19th-century railroad builders attempted to develop the canyon as a transportation route. They got in only as far as the mouth of Grave Creek, about 30 river miles below Grants Pass. Here the northbound river – already deep in the earth – makes an abrupt 90 degree turn to the west and enters a narrow slot canyon with near-vertical walls rising several hundred feet above the water before giving way to timbered slopes, only slightly less steep, that shoot a good 3000 feet higher. The railroad builders looked at that and recoiled. So did the road builders that followed them. Not so much as a path penetrated the canyon any further until 1907, when a pack trail was hacked out to serve the small mining community of Marial, tucked onto a tiny flat fifteen miles further downriver. The trail took advantage of a natural ledge on the south bank for a mile and a half, then crossed a sturdy bridge to the north bank. The river ate the bridge in 1927, ending that experiment after just two decades. No further attempts at a route through the canyon would be made until 1961, when the current recreation trail was built.
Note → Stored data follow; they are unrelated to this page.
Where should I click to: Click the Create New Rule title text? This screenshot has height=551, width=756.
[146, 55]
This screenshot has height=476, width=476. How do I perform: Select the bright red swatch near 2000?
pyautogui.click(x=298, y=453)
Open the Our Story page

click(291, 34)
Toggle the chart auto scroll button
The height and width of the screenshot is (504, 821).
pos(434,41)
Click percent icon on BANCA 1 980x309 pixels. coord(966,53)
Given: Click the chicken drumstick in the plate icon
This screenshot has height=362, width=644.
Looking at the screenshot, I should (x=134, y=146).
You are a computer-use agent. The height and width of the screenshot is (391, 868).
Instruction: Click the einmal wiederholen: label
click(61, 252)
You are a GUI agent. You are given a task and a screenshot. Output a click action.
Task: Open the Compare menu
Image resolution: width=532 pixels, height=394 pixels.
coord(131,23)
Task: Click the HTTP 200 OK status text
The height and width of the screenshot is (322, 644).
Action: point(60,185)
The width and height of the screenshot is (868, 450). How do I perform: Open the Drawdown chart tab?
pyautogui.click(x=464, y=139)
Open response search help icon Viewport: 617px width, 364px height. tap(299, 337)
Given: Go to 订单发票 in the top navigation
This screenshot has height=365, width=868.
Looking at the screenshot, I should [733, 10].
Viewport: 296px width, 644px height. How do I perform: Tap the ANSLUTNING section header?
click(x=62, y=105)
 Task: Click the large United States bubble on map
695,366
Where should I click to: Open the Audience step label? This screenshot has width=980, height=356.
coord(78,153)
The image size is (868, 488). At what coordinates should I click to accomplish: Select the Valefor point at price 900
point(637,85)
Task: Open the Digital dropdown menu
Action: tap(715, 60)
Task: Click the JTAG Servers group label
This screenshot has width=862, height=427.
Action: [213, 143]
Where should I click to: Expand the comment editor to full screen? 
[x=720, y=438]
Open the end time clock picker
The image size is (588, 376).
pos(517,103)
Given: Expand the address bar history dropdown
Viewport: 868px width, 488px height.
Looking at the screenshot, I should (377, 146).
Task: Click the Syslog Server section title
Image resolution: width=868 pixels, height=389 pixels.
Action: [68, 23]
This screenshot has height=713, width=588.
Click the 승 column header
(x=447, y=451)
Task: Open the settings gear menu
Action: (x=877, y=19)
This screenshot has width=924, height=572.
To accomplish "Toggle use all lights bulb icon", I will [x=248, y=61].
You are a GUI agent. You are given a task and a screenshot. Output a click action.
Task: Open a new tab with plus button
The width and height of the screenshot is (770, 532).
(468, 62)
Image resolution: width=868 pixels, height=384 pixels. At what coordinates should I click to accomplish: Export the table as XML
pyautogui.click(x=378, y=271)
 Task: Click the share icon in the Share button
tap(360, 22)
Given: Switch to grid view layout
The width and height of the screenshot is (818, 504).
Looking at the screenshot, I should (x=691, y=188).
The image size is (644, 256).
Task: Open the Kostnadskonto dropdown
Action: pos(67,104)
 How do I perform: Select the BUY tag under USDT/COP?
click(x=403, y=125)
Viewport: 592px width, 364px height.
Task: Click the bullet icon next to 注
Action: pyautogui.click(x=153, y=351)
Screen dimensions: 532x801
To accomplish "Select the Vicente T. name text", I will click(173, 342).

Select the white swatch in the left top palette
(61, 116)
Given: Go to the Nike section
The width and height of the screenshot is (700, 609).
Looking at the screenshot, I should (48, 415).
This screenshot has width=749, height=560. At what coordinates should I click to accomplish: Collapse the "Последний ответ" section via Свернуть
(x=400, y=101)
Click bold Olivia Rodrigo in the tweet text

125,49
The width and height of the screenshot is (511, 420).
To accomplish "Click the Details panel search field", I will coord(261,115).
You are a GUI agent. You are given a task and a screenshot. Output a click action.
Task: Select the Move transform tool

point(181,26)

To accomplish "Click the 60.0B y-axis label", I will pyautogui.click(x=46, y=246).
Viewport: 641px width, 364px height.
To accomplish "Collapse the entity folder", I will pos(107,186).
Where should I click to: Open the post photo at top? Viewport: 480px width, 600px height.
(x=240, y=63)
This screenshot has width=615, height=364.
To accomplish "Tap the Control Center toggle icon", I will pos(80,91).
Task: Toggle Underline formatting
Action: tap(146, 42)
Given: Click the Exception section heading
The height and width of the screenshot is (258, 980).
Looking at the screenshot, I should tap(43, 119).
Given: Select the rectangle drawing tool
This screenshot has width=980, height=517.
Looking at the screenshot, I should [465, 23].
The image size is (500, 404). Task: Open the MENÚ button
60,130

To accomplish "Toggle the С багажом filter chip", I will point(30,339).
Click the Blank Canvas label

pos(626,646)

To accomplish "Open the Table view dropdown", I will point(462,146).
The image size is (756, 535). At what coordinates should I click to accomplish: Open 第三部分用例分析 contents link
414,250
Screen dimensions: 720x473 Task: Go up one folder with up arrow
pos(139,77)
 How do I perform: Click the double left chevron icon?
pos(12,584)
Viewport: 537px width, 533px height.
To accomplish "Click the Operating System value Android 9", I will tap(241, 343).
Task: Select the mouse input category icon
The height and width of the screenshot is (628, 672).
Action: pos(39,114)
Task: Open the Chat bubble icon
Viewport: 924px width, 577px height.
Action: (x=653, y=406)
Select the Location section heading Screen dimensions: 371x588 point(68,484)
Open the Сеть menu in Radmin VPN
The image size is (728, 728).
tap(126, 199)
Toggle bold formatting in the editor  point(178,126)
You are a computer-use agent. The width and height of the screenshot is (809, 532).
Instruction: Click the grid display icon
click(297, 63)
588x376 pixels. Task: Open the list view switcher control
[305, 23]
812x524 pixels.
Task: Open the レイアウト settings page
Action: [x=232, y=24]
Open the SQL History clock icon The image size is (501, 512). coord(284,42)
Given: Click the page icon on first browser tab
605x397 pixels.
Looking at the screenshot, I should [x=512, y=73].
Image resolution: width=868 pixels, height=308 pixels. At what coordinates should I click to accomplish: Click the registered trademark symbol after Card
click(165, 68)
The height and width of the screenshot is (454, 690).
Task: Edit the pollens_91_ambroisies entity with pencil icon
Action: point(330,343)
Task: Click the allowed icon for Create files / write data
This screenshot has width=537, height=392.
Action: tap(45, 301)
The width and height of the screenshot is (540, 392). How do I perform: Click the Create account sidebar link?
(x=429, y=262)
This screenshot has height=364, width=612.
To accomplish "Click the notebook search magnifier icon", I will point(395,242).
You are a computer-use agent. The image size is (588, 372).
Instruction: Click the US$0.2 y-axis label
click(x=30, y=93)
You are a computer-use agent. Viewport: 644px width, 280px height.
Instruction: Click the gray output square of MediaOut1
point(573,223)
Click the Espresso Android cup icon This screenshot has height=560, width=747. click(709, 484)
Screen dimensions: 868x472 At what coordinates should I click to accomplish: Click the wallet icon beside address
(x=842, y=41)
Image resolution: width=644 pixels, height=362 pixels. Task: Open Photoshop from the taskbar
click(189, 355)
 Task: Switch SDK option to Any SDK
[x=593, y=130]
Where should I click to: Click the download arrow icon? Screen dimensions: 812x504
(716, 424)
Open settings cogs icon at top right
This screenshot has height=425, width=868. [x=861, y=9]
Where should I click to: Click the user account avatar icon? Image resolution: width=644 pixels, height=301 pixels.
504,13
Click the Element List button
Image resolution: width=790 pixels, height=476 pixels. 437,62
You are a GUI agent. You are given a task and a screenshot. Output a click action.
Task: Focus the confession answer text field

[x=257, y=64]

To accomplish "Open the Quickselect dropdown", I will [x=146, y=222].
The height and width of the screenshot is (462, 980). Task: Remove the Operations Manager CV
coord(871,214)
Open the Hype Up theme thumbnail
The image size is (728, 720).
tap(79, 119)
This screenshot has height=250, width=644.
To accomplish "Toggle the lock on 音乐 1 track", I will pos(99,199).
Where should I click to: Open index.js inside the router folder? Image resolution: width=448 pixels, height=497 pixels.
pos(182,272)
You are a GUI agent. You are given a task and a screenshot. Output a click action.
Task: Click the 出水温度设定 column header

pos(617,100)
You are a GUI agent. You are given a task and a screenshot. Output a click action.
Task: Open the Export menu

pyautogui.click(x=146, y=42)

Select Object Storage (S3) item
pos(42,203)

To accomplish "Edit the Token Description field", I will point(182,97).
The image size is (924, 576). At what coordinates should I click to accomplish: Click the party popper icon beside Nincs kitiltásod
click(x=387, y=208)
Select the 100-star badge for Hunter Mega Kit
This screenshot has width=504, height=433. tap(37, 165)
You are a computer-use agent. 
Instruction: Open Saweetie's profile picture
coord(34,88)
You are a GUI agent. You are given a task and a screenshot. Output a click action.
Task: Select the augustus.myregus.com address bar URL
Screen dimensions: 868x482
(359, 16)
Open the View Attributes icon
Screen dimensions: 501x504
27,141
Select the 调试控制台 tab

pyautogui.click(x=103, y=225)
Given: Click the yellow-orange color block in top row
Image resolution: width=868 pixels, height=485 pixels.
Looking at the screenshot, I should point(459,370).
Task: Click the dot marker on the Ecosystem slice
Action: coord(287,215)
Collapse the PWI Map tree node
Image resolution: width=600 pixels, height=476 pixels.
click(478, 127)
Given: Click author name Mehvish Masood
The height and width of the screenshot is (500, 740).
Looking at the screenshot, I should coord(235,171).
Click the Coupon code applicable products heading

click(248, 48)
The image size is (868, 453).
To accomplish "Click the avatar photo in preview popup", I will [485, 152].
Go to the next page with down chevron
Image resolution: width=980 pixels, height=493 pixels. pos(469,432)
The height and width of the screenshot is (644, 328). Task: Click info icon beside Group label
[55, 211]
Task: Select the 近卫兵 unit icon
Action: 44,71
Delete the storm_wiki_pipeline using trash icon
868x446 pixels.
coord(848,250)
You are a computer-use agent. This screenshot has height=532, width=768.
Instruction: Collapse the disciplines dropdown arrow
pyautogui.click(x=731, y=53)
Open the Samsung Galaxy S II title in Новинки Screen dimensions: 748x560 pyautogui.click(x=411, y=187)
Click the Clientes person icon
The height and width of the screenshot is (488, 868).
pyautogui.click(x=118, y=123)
The Rogue River trail wisely dispenses with river crossings, remaining on the north bank from Grave Creek to Marial and all of the rest of the 40 miles through the canyon to Agness, where the road struggling upriver from the coast is forced to a stop. For much of its first several miles below Grave Creek, the trail occupies a tiny vertigo-inducing ledge thirty inches to four feet wide, 60 to 200 feet above the river. Side streams tumble down at intervals. The roar of rapids is almost constant. And there are flowers.

Spring gold (Crocidium multicaule)

Heat reflected off the canyon walls starts bringing them out as early as mid-February. For many years, now, the Rogue River trail below Grave Creek has been one of our favorite early-season hikes.

The most recent of those hikes took place last Thursday, February 27. The air was barely above freezing when we left the house around 7:00 AM, but the sun was shining and the temperature was predicted to get into the high 60s later in the day. We made a leisurely stop for breakfast at Patti’s Kitchen in Gold Hill. Mists from the river drifted in and out across the road and made Hellgate, where the river first enters the mountains, look like a scene out of Lord of the Rings.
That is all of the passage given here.